▶ WHAT THE EXERCISE ASKS
The answer should be an exact repeat of the stretch of material below from the line containing "This screenshot has height=376, width=501." through the line containing "Given: Click the current".

▶ DATA FOR THE TASK

════════════════════

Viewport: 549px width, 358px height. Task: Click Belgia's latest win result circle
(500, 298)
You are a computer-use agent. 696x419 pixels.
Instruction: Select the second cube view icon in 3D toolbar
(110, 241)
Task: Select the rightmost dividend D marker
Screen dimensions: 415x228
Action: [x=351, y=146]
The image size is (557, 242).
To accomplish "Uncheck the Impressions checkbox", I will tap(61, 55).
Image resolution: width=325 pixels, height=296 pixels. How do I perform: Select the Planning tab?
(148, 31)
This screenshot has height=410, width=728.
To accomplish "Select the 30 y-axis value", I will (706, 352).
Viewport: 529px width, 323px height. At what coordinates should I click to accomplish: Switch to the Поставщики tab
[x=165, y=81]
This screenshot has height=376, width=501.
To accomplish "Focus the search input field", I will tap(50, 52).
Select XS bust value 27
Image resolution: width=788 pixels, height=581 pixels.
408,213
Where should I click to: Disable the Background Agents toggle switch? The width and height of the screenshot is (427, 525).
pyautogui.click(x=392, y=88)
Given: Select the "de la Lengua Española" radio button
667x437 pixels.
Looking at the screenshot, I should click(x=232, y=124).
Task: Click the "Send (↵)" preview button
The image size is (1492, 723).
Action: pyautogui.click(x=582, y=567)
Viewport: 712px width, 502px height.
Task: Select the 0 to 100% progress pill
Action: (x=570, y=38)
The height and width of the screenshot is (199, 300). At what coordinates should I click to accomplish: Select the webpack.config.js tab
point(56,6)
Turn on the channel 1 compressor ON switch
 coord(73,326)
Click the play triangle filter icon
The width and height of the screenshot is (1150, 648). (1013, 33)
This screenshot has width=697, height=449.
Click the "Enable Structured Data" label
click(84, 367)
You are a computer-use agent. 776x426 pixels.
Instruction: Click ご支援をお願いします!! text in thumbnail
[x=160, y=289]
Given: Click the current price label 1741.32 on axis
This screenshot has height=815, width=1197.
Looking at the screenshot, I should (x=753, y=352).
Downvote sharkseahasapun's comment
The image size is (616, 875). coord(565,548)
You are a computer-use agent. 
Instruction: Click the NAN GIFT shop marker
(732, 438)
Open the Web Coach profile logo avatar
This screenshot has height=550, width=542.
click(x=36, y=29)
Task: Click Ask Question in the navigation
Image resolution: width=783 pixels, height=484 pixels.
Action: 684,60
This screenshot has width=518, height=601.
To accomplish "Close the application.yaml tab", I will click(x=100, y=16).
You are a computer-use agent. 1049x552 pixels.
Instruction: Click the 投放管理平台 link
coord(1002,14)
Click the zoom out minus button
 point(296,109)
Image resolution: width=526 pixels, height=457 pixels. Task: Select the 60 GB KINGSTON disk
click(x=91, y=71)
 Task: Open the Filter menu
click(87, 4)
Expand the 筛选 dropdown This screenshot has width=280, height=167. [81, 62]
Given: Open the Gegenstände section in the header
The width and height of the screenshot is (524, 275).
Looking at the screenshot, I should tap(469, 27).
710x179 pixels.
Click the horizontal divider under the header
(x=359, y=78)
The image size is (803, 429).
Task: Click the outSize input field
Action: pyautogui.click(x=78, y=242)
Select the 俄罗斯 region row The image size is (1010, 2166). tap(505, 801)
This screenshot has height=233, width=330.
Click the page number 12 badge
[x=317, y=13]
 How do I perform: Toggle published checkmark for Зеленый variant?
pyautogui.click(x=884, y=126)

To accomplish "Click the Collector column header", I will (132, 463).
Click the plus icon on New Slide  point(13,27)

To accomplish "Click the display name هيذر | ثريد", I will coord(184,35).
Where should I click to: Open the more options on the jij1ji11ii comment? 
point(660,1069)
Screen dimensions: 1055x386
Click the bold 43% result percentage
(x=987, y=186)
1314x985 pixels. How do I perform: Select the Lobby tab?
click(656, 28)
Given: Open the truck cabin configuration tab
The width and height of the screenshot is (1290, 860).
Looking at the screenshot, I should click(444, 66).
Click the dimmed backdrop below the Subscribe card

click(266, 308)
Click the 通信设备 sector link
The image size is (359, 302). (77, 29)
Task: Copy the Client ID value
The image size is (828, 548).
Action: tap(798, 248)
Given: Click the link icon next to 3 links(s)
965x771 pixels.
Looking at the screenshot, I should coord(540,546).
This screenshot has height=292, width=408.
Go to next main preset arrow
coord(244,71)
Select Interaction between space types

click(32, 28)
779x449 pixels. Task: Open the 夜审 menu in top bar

════════════════════

▶ RESULT FOR THIS TASK
This screenshot has height=376, width=501.
To accomplish "Focus the search input field", I will tap(50, 52).
Select XS bust value 27
Image resolution: width=788 pixels, height=581 pixels.
408,213
Where should I click to: Disable the Background Agents toggle switch? The width and height of the screenshot is (427, 525).
pyautogui.click(x=392, y=88)
Given: Select the "de la Lengua Española" radio button
667x437 pixels.
Looking at the screenshot, I should click(x=232, y=124).
Task: Click the "Send (↵)" preview button
The image size is (1492, 723).
Action: pyautogui.click(x=582, y=567)
Viewport: 712px width, 502px height.
Task: Select the 0 to 100% progress pill
Action: (x=570, y=38)
The height and width of the screenshot is (199, 300). At what coordinates should I click to accomplish: Select the webpack.config.js tab
point(56,6)
Turn on the channel 1 compressor ON switch
 coord(73,326)
Click the play triangle filter icon
The width and height of the screenshot is (1150, 648). (1013, 33)
This screenshot has width=697, height=449.
Click the "Enable Structured Data" label
click(84, 367)
You are a computer-use agent. 776x426 pixels.
Instruction: Click ご支援をお願いします!! text in thumbnail
[x=160, y=289]
Given: Click the current price label 1741.32 on axis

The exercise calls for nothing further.